Kabupaten Bandung (ANTARA) - Sat Reskrim Polresta Bandung meringkus dua orang pelaku begal yang beraksi di Kompleks Taman Cibaduyut Indah (TCI) pada Sabtu (29/8) yang viral, di mana salah satunya harus dilumpuhkan. "Saat ditangkap salah seorang pelaku berinisial JI yang merupakan residivis ini melakukan perlawanan. Oleh karena itu, petugas melakukan tindakan tegas dan terukur menembak di bagian kaki," kata Kapolresta Bandung Kombes Pol Kusworo Wibowo di Mapolresta Bandung, Soreang, Kabupaten Bandung, Senin.

Kusworo menjelaskan kejadian yang kemudian viral di media sosial dengan kedua pelaku yang memiliki hubungan ayah dan anak itu, bermula dari pelaku yang hendak mengambil sepeda motor milik seorang pengendara yang melintas di Kompleks TCI tersebut.

"Korban yang mengetahui pelaku membuntutinya akhirnya berhenti, pelaku juga mematikan sepeda motornya dan akhirnya terjadi perselisihan sehingga motor korban terjatuh. Pelaku berusaha mengambil motor korban, namun korban melakukan perlawanan hingga akhirnya pelaku gagal mengambil sepeda motor dan hanya bisa mencuri handphone, dan keduanya langsung melarikan diri," ucapnya.

Ia menjelaskan setelah mendapatkan laporan dari korban, pihaknya langsung melakukan penyelidikan dan didapatkan informasi identitas tersangka, hingga keduanya berhasil diringkas. Lebih lanjut, Kusworo menuturkan motif aksi nekat di siang bolong dalam keadaan keduanya mabuk ini, karena sang anak meminta kepada ayahnya untuk dibelikan sepeda motor.

"Anak dan ayahnya minum-minuman keras terlebih dahulu, setelah dalam kondisi mabuk si anak minta dibelikan motor kepada bapaknya. Kemudian si bapak mengajak anak untuk mengikutinya, diajak jalan sama bapaknya, kemudian ketemu dengan korban, sehingga spontan orang tuanya langsung bereaksi untuk merampas motor korban," ucapnya.
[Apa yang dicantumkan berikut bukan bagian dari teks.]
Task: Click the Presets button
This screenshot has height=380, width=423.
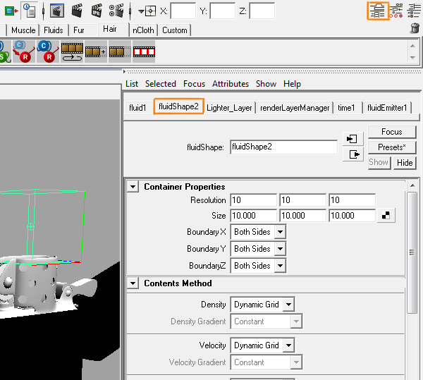Action: tap(392, 147)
Baca juga: Kawanan perampok minimarket di Karawang terancam penjara 15 tahun
Baca juga: Modus pura-pura korban kecelakaan, kawanan begal di Lombok Timur bawa kabur motor

Atas perbuatannya kedua pelaku pembegalan di siang bolong itu dijerat pasal 365 KUHPidana tentang pencurian dengan kekerasan, dengan ancaman hukuman sembilan tahun penjara.